Archiv verlassen und diese Seite im Standarddesign anzeigen : Arbeitslosengeld-Ablehnung
hallo,
ich habe mich am 04.05.05 als arbeitslos gemeldet. dort wurde mir zunächst mitgeteilt ich hätte noch anspruch auf arbeitslosengeld.
am 12.05.05 hatte ich den termin beim arbeitsvermittler welcher mir mitteilte er wäre für mich gar nicht mehr zuständig, da ich nur bis einschließlich 08.05.05 einen anspruch auf arbeitslosengeld gehabt hätte und ich nun arbeitslosengeld II beantragen müsse.
also bin ich am 17.05.05 zu meiner stadtverwaltung und habe mir einen antrag auf arbeitslosengeld II geholt.
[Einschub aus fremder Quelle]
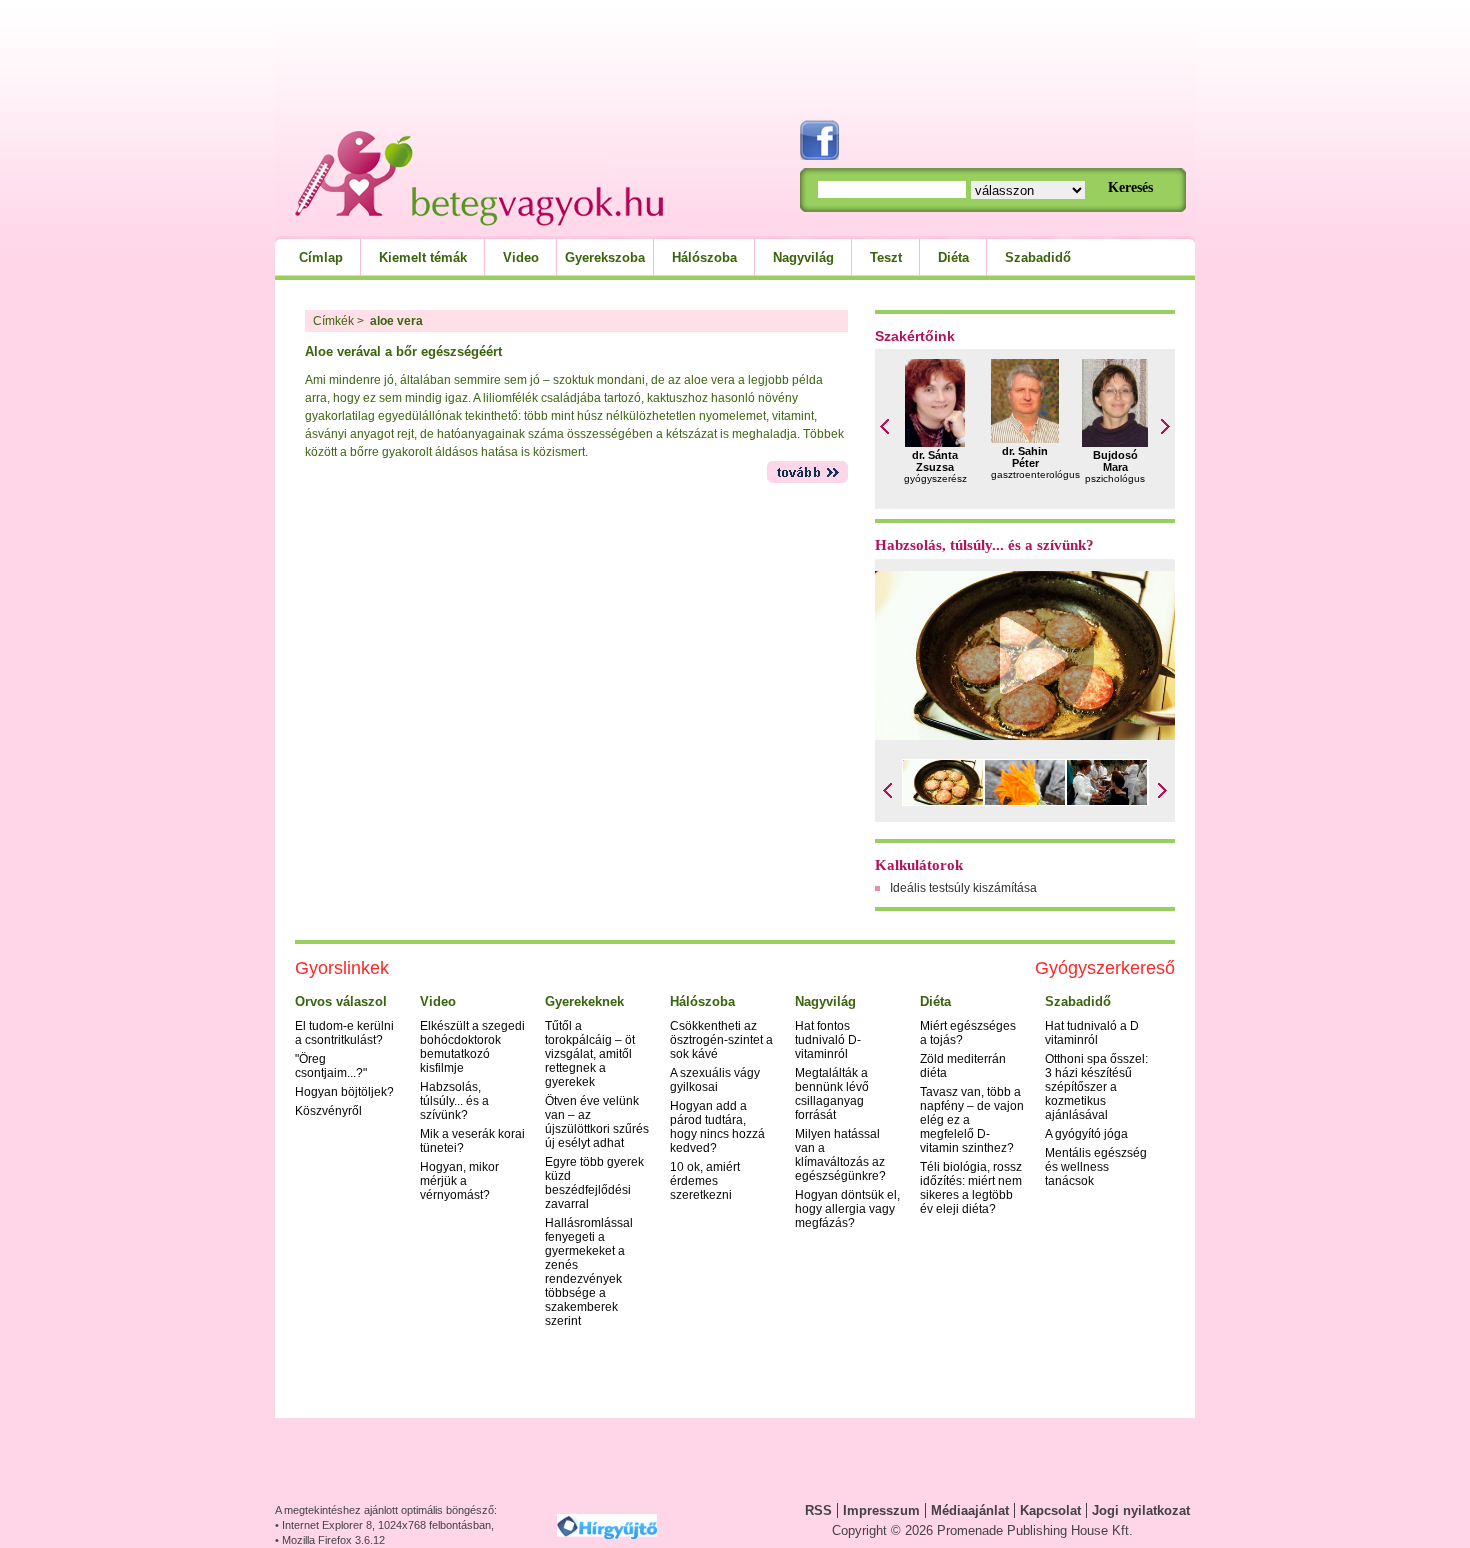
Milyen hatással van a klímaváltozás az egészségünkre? (840, 1155)
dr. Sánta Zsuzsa (935, 461)
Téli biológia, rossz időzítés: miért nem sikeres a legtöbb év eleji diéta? (971, 1188)
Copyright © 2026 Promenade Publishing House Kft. (982, 1530)
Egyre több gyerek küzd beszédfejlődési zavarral (594, 1183)
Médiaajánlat (970, 1510)
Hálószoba (704, 257)
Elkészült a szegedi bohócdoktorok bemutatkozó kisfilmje (472, 1047)
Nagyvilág (803, 257)
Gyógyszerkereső (1105, 968)
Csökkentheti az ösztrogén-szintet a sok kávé (721, 1040)
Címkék (333, 321)
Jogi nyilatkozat (1141, 1510)
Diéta (953, 257)
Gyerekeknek (584, 1001)
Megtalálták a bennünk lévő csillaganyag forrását (832, 1094)
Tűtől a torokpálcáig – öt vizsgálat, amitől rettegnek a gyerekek (590, 1054)
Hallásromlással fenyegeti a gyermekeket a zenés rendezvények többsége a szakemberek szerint (589, 1272)
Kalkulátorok (919, 865)
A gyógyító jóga (1086, 1134)
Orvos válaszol (341, 1001)
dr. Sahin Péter (1025, 457)
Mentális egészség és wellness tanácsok (1096, 1167)
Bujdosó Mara (1115, 461)
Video (521, 257)
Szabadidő (1038, 257)
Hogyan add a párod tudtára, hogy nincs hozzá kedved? (717, 1127)
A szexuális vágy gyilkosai (715, 1080)
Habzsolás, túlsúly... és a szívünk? (984, 545)
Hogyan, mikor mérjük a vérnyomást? (459, 1181)
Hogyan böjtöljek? (344, 1092)
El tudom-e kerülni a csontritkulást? (344, 1033)
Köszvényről (328, 1111)
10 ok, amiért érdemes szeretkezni (705, 1181)
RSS (818, 1510)
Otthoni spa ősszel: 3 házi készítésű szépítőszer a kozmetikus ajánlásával (1096, 1087)
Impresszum (881, 1510)
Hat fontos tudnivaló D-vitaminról (828, 1040)
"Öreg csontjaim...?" (331, 1066)
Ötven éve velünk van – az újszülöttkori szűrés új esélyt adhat (597, 1122)
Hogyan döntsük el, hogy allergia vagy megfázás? (847, 1209)
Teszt (886, 257)
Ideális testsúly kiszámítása (963, 888)
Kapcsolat (1050, 1510)
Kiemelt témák (423, 257)
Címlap (321, 257)
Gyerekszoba (605, 257)
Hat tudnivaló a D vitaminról (1092, 1033)
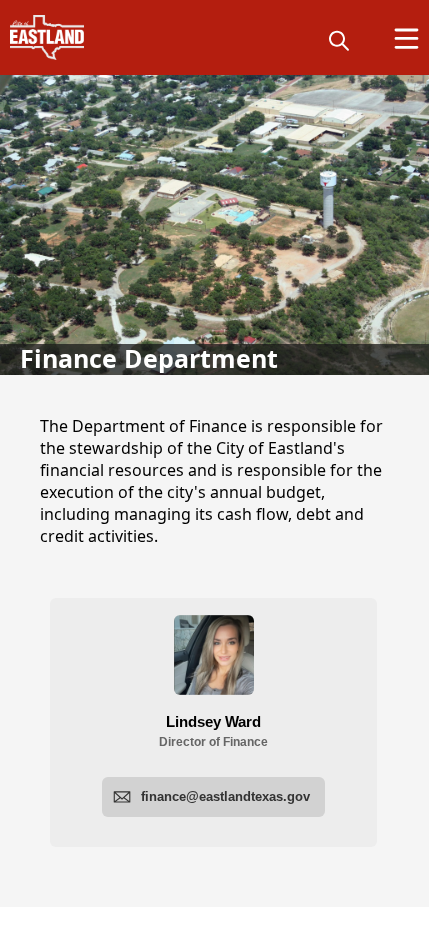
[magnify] (339, 40)
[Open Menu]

heute (30.05.05) hatte ich den termin zur abgabe des antrages auf arbeitslosengeld beim arbeitsamt. dort teilte man mir mit ich hätte gar keinen anspruch auf arbeitslosengeld, da mir das arbeitsamt versehentlich 5 tage zuviel arbeitslosengeld gezahlt habe.
(hintergrund: ich war arbeitslos und habe mich am 05.01.2004 selbständig gemacht - anspruch auf arbeitslosengeld hatte ich wohl nur noch bis zum 09.01.2004 - die mitteiung auf die selbständigkeit habe ich bereits ende 2003 gemacht, lediglich die kompletten unterlagen für das überbrückungsgeld habe ich erst anfang 2004 eingereicht. überbrückungsgeld wurde mir ab dem 05.01.2004 bewilligt.)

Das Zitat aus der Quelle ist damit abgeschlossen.